Elle remit le rouleau dans la cassette et se mit à parcourir les papiers au hasard.
Encore des papiers en langue étrangère. Puis un autre, en français, qui lui fit ouvrir des yeux énormes et lui donna des palpitations de cœur, terribles.
Les cires étaient fondues, elle n’y voyait plus. Elle chercha des yeux si elle ne trouverait pas quelque nouveau luminaire et elle s’aperçut alors que le jour filtrait à travers les joints de la fenêtre. Elle se leva, l’ouvrit toute grande et le jour pénétra à flots. Elle revint s’asseoir, prit le papier d’une main tremblante et le relut attentivement.
C’était une lettre datée de 1592, adressée à la mère de Bertille, et voici, textuellement copié, le passage qui avait tant ému la mégère:
«Je vous ai, chère aimée, souvent entretenue de ce galant homme qui s’appelle le chevalier de Pardaillan.
Vous savez qu’il fut mon ennemi, qu’il me blessa… [10] et me soigna comme un frère, après.
Vous savez, d’autre part, l’attachement profond et respectueux que j’ai toujours eu pour ma très gracieuse souveraine, la princesse Fausta.
Fausta, vaincue par Pardaillan, nous a licenciés et s’en est allée vers le pays du soleil et de l’amour: la radieuse Italie. Mais la souveraine n’a pas voulu s’éloigner sans récompenser royalement ceux qui l’avaient fidèlement servie. C’est grâce à ses libéralités que j’ai pu acheter la terre de Vaubrun, voisine de Saugis, et où je devais avoir l’ineffable bonheur de vous rencontrer… et de vous aimer.
Mon dévouement pour celle qui fut ma bienfaitrice est absolu. Mon dévouement pour celui qui, après avoir été un ennemi généreux et magnanime, est devenu un ami cher, est profond, réel.

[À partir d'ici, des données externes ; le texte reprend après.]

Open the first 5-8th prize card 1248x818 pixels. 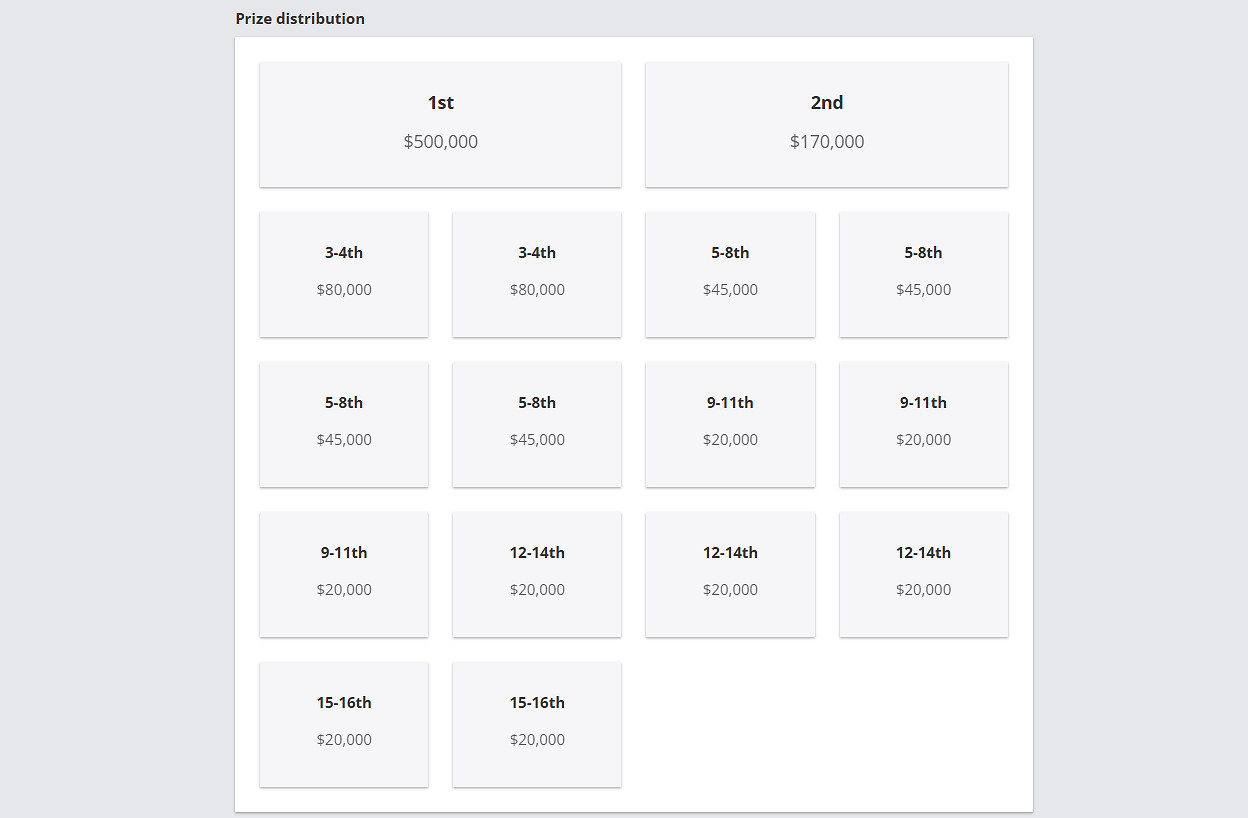[x=730, y=274]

Et voici qu’une occasion se présente peut-être de témoigner à l’un et à l’autre la reconnaissance dont son cœur est rempli.
Ces papiers que je vous envoie parce que je ne les juge pas en sûreté chez moi, ont une inestimable valeur, en ce qu’ils révèlent la mystérieuse cachette où ma souveraine a enfoui un trésor fabuleux.
Voici, à la fois, et l’histoire de ce trésor et comment ces papiers viennent de m’être confiés. Dépôt sacré fait à mon honneur.